[Start of Attachment]

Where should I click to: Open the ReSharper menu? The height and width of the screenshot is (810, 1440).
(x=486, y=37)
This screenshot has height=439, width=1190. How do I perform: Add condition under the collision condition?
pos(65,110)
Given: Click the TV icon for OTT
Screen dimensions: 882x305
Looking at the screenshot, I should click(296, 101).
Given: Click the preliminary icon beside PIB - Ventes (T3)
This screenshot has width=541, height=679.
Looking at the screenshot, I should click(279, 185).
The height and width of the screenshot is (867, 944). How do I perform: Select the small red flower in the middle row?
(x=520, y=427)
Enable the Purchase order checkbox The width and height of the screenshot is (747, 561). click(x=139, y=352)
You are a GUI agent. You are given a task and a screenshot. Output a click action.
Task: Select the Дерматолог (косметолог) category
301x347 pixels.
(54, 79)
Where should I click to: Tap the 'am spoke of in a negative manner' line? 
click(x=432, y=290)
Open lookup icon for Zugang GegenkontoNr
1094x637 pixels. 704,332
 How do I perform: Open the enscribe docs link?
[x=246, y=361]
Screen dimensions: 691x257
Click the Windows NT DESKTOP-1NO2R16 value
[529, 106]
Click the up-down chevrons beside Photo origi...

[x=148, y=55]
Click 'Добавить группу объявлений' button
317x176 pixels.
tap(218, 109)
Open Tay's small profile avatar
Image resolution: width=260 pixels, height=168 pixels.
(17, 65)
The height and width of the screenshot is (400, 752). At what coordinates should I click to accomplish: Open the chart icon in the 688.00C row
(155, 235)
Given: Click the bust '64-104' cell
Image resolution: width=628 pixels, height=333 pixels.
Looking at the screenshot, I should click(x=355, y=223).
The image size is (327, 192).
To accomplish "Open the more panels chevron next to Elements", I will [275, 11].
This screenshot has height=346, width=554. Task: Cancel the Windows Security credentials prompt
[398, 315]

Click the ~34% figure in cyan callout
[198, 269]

[End of Attachment]

WHAT YOU NEED TO DO:
Transcribe every record exactly.

RESPONSE AREA:
Where should I click to: Open the ReSharper menu? The height and width of the screenshot is (810, 1440).
(x=486, y=37)
This screenshot has height=439, width=1190. How do I perform: Add condition under the collision condition?
pos(65,110)
Given: Click the TV icon for OTT
Screen dimensions: 882x305
Looking at the screenshot, I should click(296, 101).
Given: Click the preliminary icon beside PIB - Ventes (T3)
This screenshot has width=541, height=679.
Looking at the screenshot, I should click(279, 185).
The height and width of the screenshot is (867, 944). How do I perform: Select the small red flower in the middle row?
(x=520, y=427)
Enable the Purchase order checkbox The width and height of the screenshot is (747, 561). click(x=139, y=352)
You are a GUI agent. You are given a task and a screenshot. Output a click action.
Task: Select the Дерматолог (косметолог) category
301x347 pixels.
(54, 79)
Where should I click to: Tap the 'am spoke of in a negative manner' line? 
click(x=432, y=290)
Open lookup icon for Zugang GegenkontoNr
1094x637 pixels. 704,332
 How do I perform: Open the enscribe docs link?
[x=246, y=361]
Screen dimensions: 691x257
Click the Windows NT DESKTOP-1NO2R16 value
[529, 106]
Click the up-down chevrons beside Photo origi...

[x=148, y=55]
Click 'Добавить группу объявлений' button
317x176 pixels.
tap(218, 109)
Open Tay's small profile avatar
Image resolution: width=260 pixels, height=168 pixels.
(17, 65)
The height and width of the screenshot is (400, 752). At what coordinates should I click to accomplish: Open the chart icon in the 688.00C row
(155, 235)
Given: Click the bust '64-104' cell
Image resolution: width=628 pixels, height=333 pixels.
Looking at the screenshot, I should click(x=355, y=223).
The image size is (327, 192).
To accomplish "Open the more panels chevron next to Elements", I will [275, 11].
This screenshot has height=346, width=554. Task: Cancel the Windows Security credentials prompt
[398, 315]

Click the ~34% figure in cyan callout
[198, 269]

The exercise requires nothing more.